Second brightest star cluster emitting mysterious radio signal

The most sensitive image ever of a globular cluster – and the deepest, most detailed radio image ever produced by an Australian radio telescope – has thrown up a surprise.

Globular clusters are round collections of stars bound together by gravity, but usually much smaller and less complex in structure than a typical galaxy.

Purple splodges on black background with red dashed circle astronomy globular cluster stars
The team identified a new radio source (white square) in the centre of the cluster (red circle) Credit: Paduano et al.

Astronomers targeted the second brightest globular cluster in the night sky: 47 Tucanae.

The research was led by Western Australia’s Curtin University node of the International Centre for Radio Astronomy Research (ICRAR). The team used more than 450 hours of observations from the CSIRO’s Australia Telescope Compact Array in New South Wales.

The results are published in the Astrophysical Journal.

“Globular clusters are very old, giant balls of stars that we see around the Milky Way,” says co-author Dr Arash Bahramian, from the Curtin node of ICRAR. “They’re incredibly dense, with tens of thousands to millions of stars packed together in a sphere.”

Bahramian says 47 Tucanae is one of the largest globular clusters in our galaxy, with more than a million stars and bright, dense core.

Though the cluster was first described in the 18th century, the extremely detailed image revealed something never before seen in 47 Tucanae – a faint radio signal at the heart of the star cluster.

Lead author Dr Alessandro Paduano, also from Curtin University, said there are two possible sources for the signal.

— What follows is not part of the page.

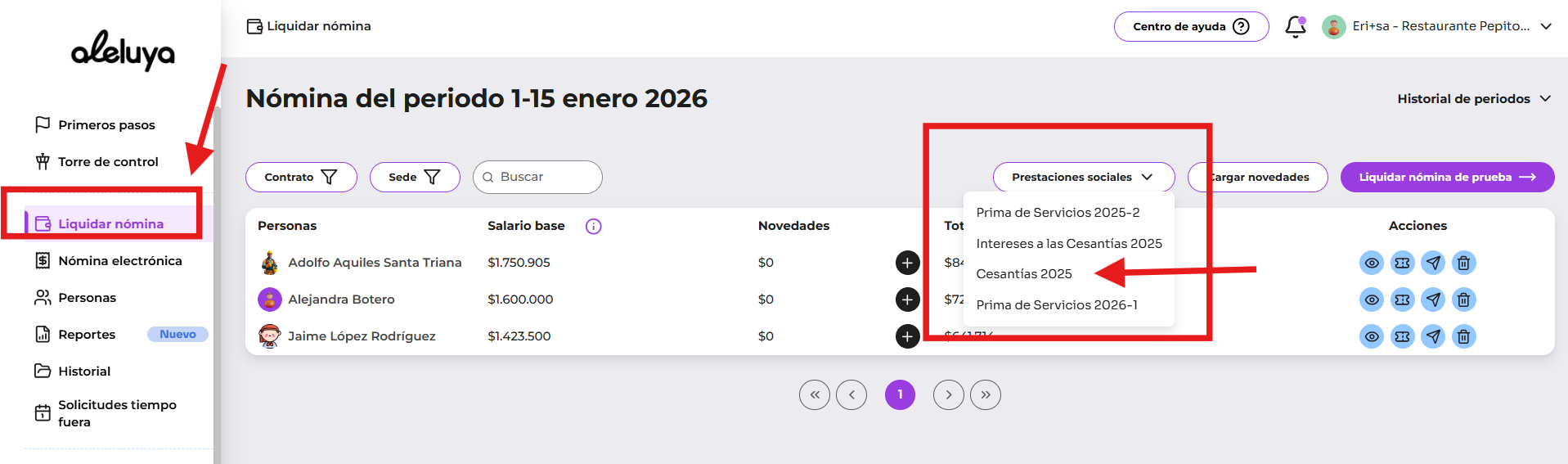Click the plus icon in Alejandra Botero's row

click(907, 300)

“The first is that 47 Tucanae could contain a black hole with a mass somewhere between the supermassive black holes found in the centres of galaxies and the stellar black holes created by collapsed stars,” Paduano says.

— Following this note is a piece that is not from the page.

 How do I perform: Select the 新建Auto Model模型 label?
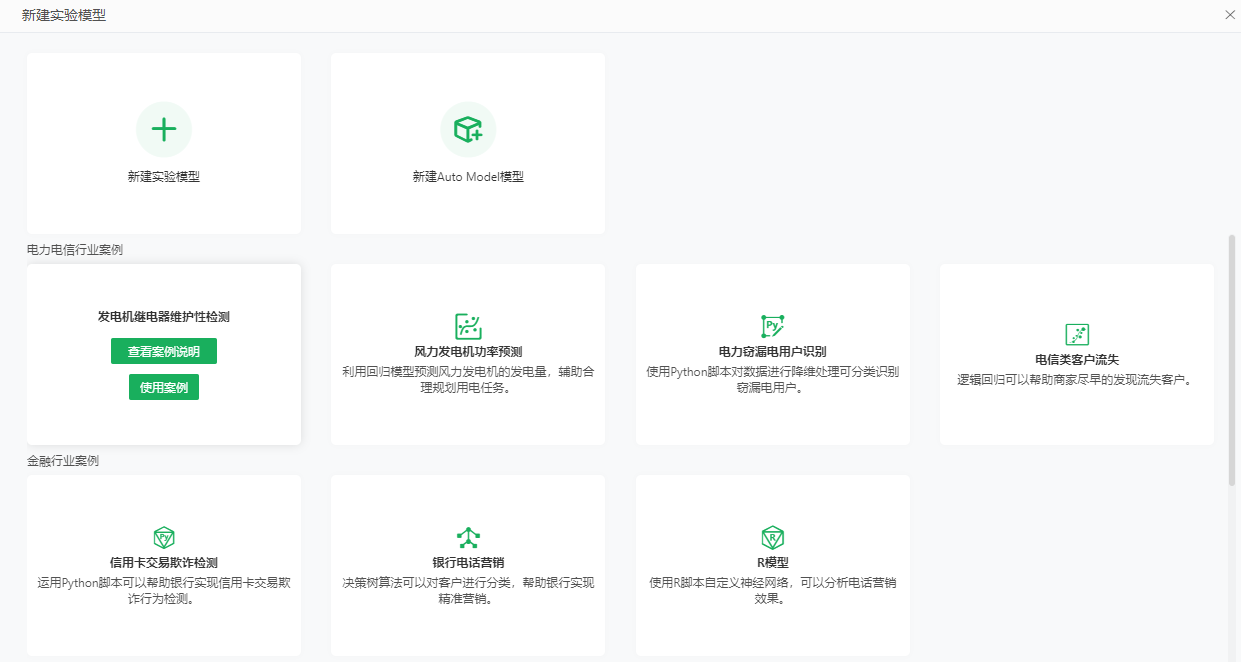[x=468, y=177]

“While intermediate-mass black holes are thought to exist in globular clusters, there hasn’t been a clear detection of one yet.”

The second possibility is that the signal is coming from a pulsar – a rotating neutron star that emits radio waves.

Producing such a high-sensitivity image gives astronomers an exciting glimpse into the future of radio astronomy with construction underway on the Square Kilometre Array (SKA) telescopes in Australia and South Africa.